A proposed bill that will rapidly increase the penalties for poaching wildlife, particularly of endangered species, in conservation areas in Mozambique has passed the parliament’s first reading.
Introducing the bill, Tourism Minister Carvalho Muaria said the current legislation “does not allow for severe penalties against offenders, and so there are no measures that discourage poaching”.
Muaria said that over the last six months (October 2012-March 2013) Mozambique´s largest conservation area, the Niassa Reserve, had lost two to three elephants to poachers a day. Mozambique is also used as a corridor to smuggle ivory and rhino horns (often from rhinos killed in South Africa) to the Asian market.
The bill proposes prison sentences of between eight and 12 years for people who kill, without a licence, any protected species, or who use banned fishing gear, such as explosives or toxic substances. The same penalty will apply to people who set forests or woodlands on fire (poachers often use fire to drive animals into the open).
Anybody using illegal firearms or snares, even if they do not catch protected species, can be sentenced to two years imprisonment.
In addition, those found guilty of the illegal exploitation, storage, transport or sale of protected species will be fined between 50 and 1,000 times the minimum monthly national wage in force in the public administration (at current exchange rates, that would be a fine of between 4,425 and 88,500 US dollars).

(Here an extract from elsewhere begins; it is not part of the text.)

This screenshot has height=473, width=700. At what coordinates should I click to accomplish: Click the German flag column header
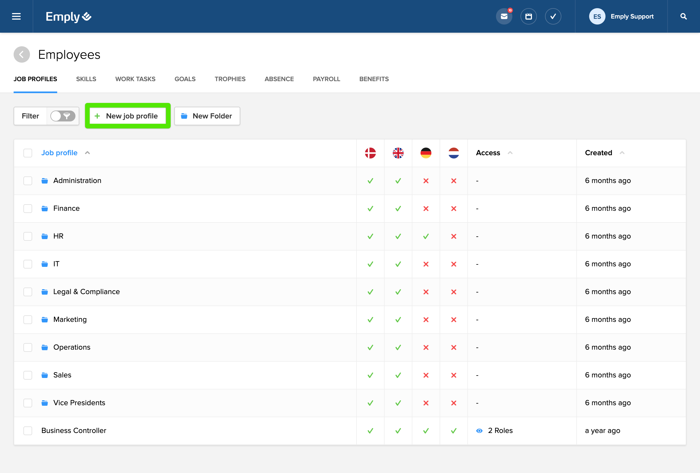click(x=426, y=153)
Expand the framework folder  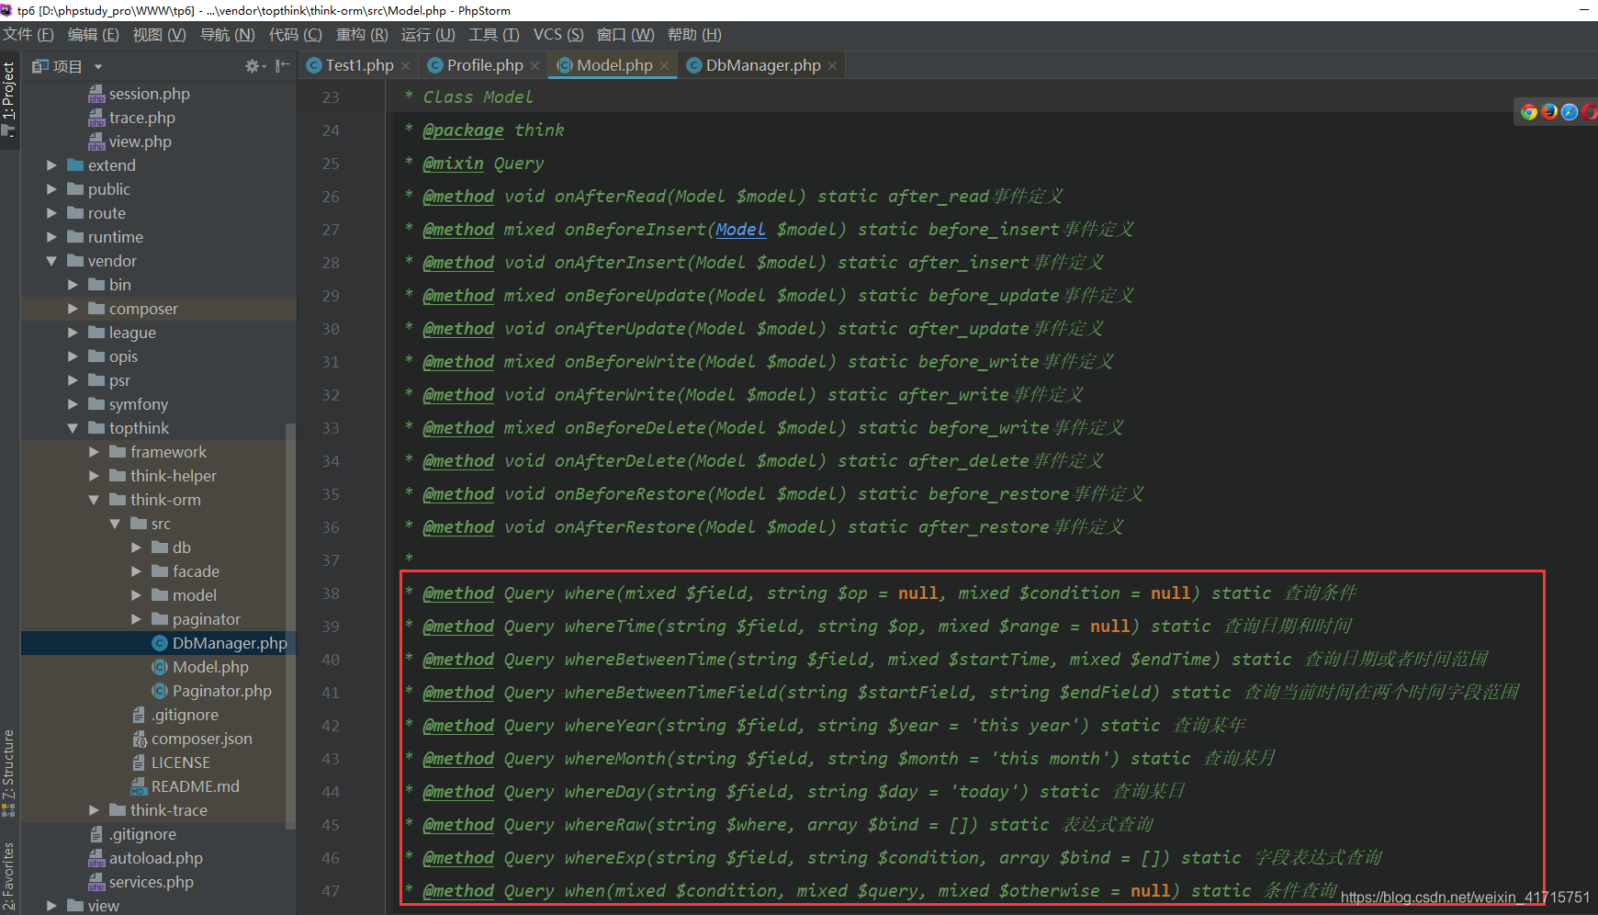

Violation of the provisions of the Convention on the International Trade in Endangered Species (CITES) could also result in a fine of up to a thousand times the national minimum wage. So ivory or rhino poachers, if caught, are looking at a prison term of 12 years and a fine of almost 90,000 dollars).
“The Mozambican state fully accepts its responsibility to humanity to protect the biological diversity on its territory”, said Muaria.
The bill, he added, also seeks to ensure the “rehabilitation and reorganisation of conservation areas, and to design innovative and pragmatic management models, reconciled with the interests of the public and private sectors and of the communities who live within and nearby the conservation areas”.